Notes from BbWorld21 (online)

One of the benefits we have since pandemic last year is many conferences/events that were used to be fewer chances for us to attend due to budget have become free for attending online. #BbWorld21 is one of them. I want to express my gratefulness and appreciation for these organisers. They have made a lot of effort on supporting wide communities, and provided opportunities for us to carry on knowing the latest research, new development, use cases, challenges, solutions, trend, and take time to rethink our own practice. Indeed great thanks to the presenters too.

BbWorld 2021 was taken on 13-15 and 20-22 July. Because of different time-zones, most sessions were at afternoons and in evenings in BST. I realised that I have already accumulated a list of need-to-watch-later recordings from different resources, so I attended a few sessions that I thought would be the most useful for and relevant to my work in hand, and gave up most sessions that were of my interest. This is one of tips I learned and made changes of – to use my time more efficient and live a mindset of not feeling that I have missed important information. As I know that selected sessions and content will be available in the event platform in the next 30 days, and later will be available in the Blackboard Community site.
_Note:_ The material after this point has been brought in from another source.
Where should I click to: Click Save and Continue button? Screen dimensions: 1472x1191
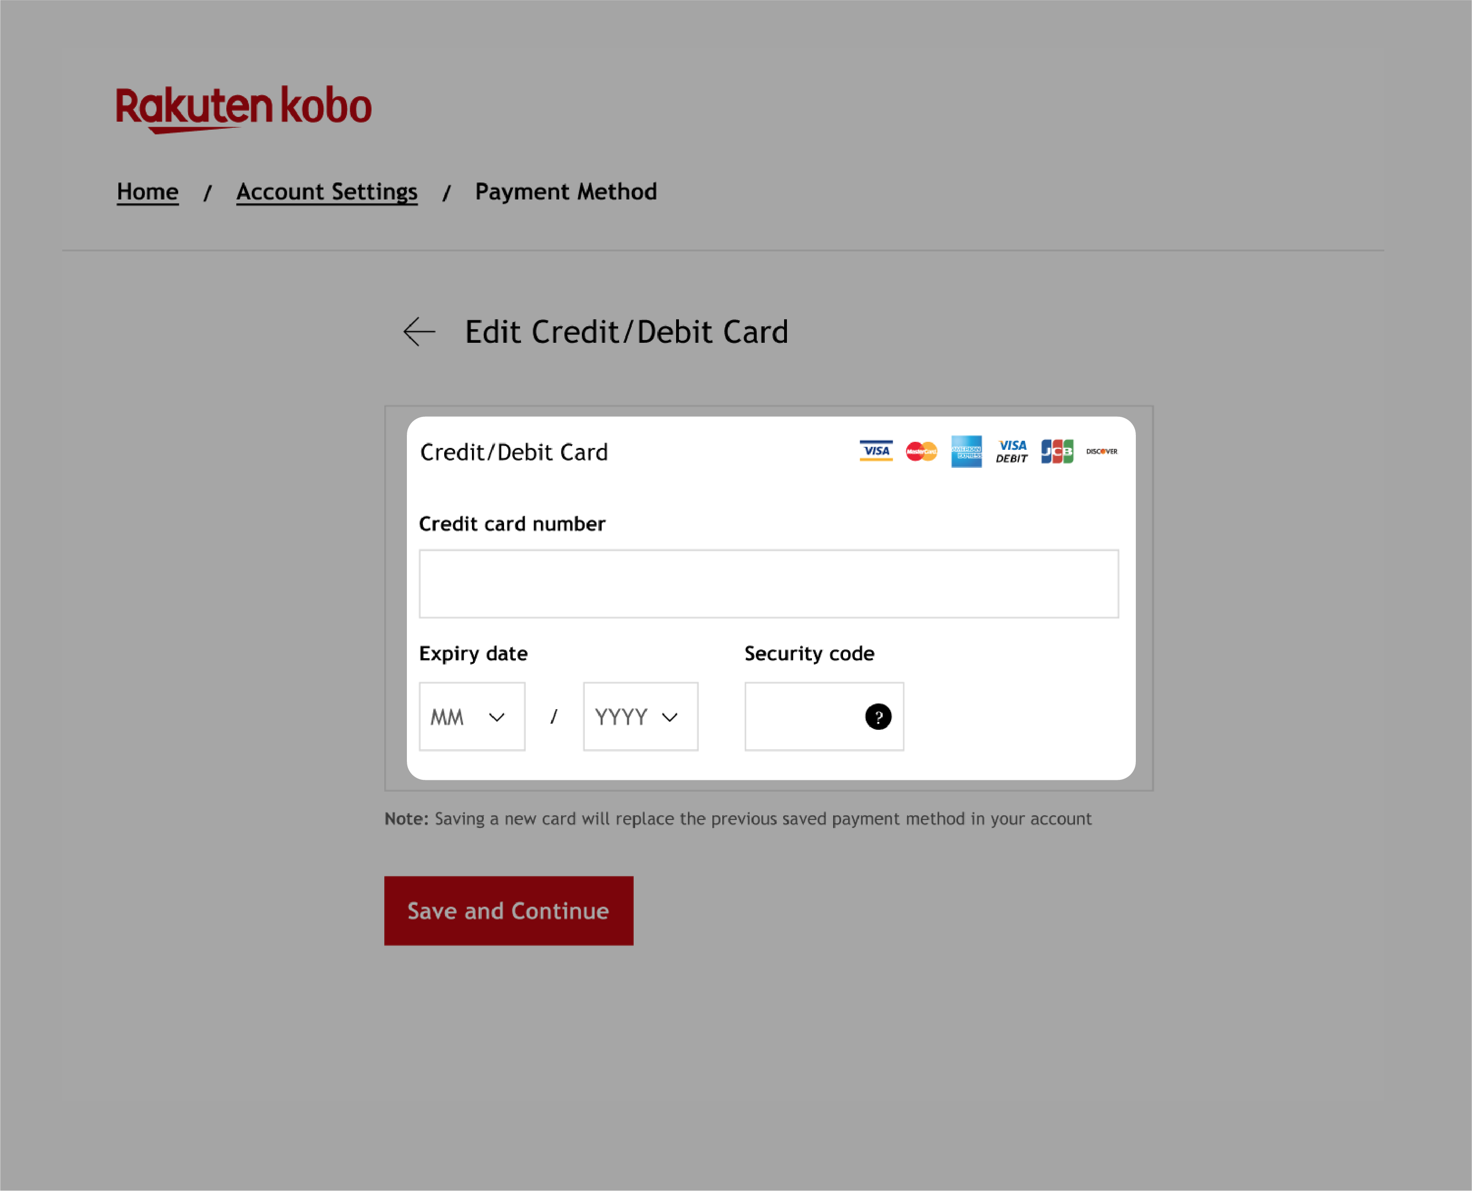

My first focus was the Roadmap sessions as they provided the latest updates from the supplier. It’s vital for us to learn if any expected functionalities will be delivered and we can feed them into our own action plan. I like the plan of development was presented by time ranges: current available, 1-3 months, 3-6 months, and 6 months above. However, I have to check back roadmap recordings later if I want to find some specific development information. I was thinking if Blackboard could provide an online active Roadmap version (something like this), it might be even better for all customers to have an overview and find a plan of a specific functionality when they want to. I’m sure internally Blackboard has such methods of developing products.
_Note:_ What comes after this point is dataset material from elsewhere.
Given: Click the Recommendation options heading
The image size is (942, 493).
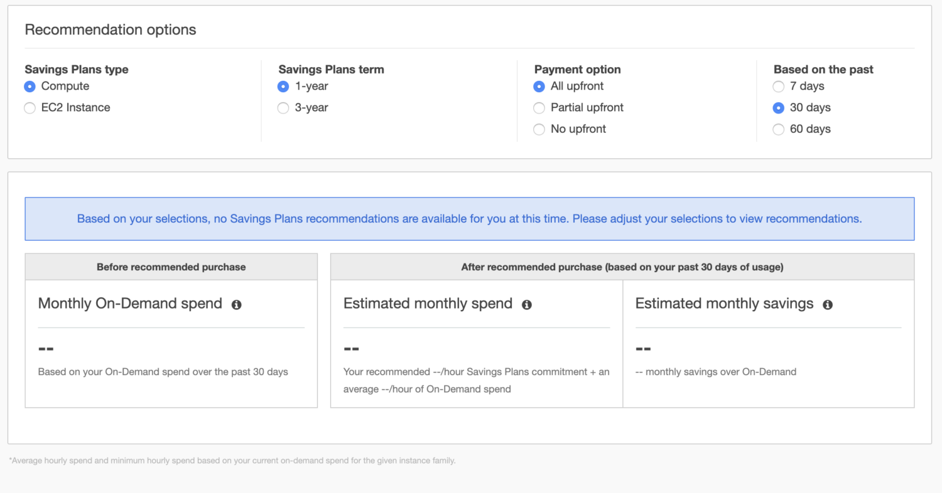Looking at the screenshot, I should 111,29.
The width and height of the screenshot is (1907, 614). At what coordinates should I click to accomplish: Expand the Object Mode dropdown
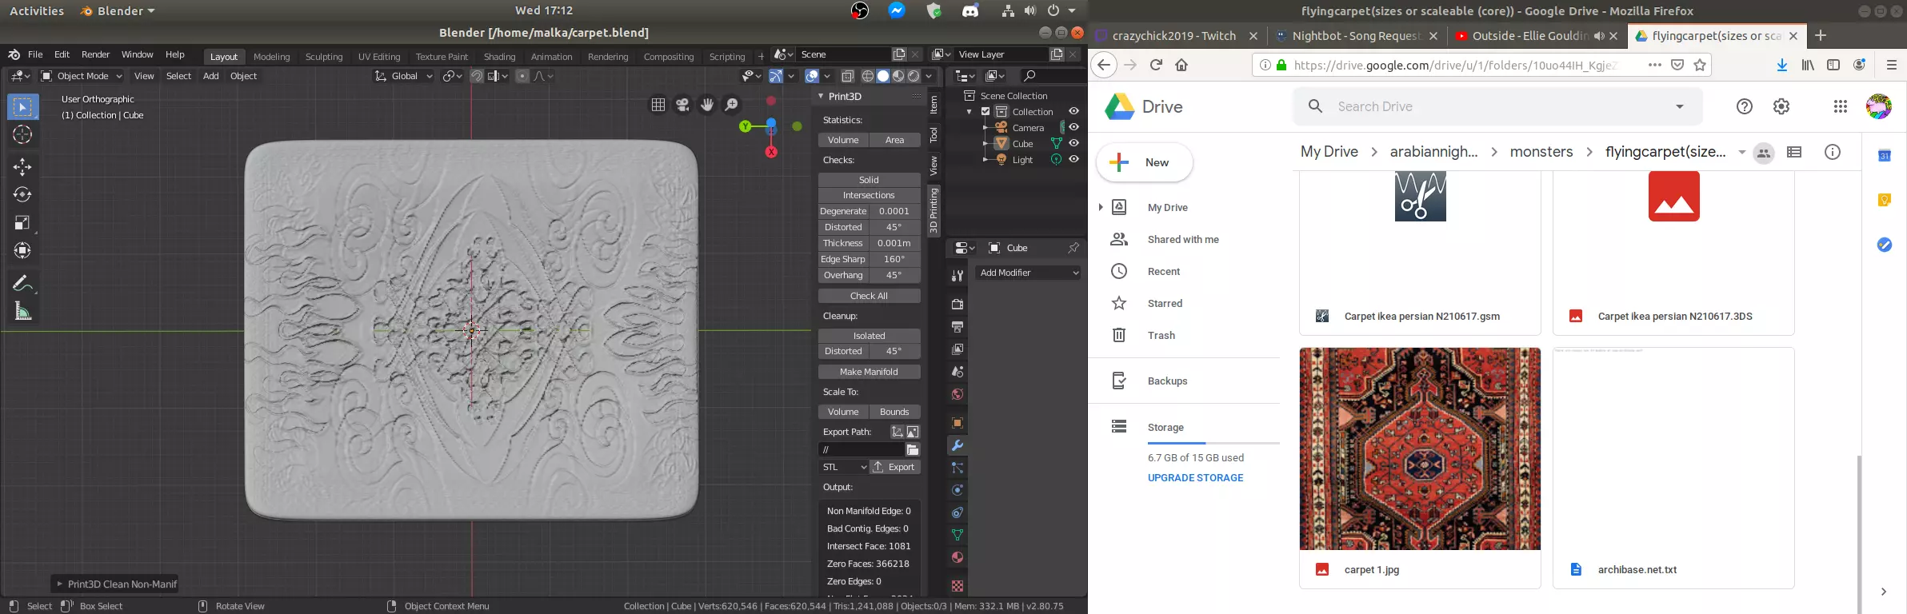[82, 76]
I attended three sessions in this topic of Accessibility and Ally, from Michael Shaw (University of Lincoln), Fiona MacNeill (University of Brighton) and a group of Accessibility Champions (Adam Elce, Claire Gardener, Kristen McCartney-Bulmer and Ben Watson) who shared their views/experiences.

The University of Lincoln developed an Accessibility Toolkit, which is for supporting digital content accessibilities. I have seen some universities have provided such support resources. I think in my institution, I developed a guide as a tech guide to Ally which is for VLE content, rather than for wider digital content. Our web team developed some guide to accessibility for web content. What my institution needs to improve is to combine materials created by different support teams together, redesign and make them as an institutional accessibility support source.

Seems many universities have provide Accessibility mandatory training as a staff CPD course. This is a good way to make staff be aware of why and how to improve accessibility quickly. I think there are some well-developed Accessibility training courses that universities can adopt or introduce to their staff if they haven’t had developed their own Accessibility training courses.

UX design is not new, however it seems that people have talked about it increasingly since last year. I first learned it from one of my courses – Interaction Design in 2003, which made me realised cognitive and social issues. In the Ally European User Group meeting of March 2021, Fiona MacNeill presented her experience of supporting Blackboard Ally adoption in the University of Brighton. She shared more in the #BbWorld21 too. I have learned from her presentations:

If you are interested in UX design and interaction design, the UDL Guidelines and IDEO may be helpful as a start.

Other popular topics include Application integration, Data Analytics and Blackboard Ultra courses.

I haven’t used the Developer Documentation site yet, it is definitely very useful for people who support integration between systems and understand how to use Blackboard data and reports. Blackboard provides regular training webinars, and supporting courses via the Blackboard Academy for people to learn the Ultra course. They are good resources if your institution does not provide training. I do recommend people register Blackboard Community and the #BbWorld21 to check any topics that are of interest to you.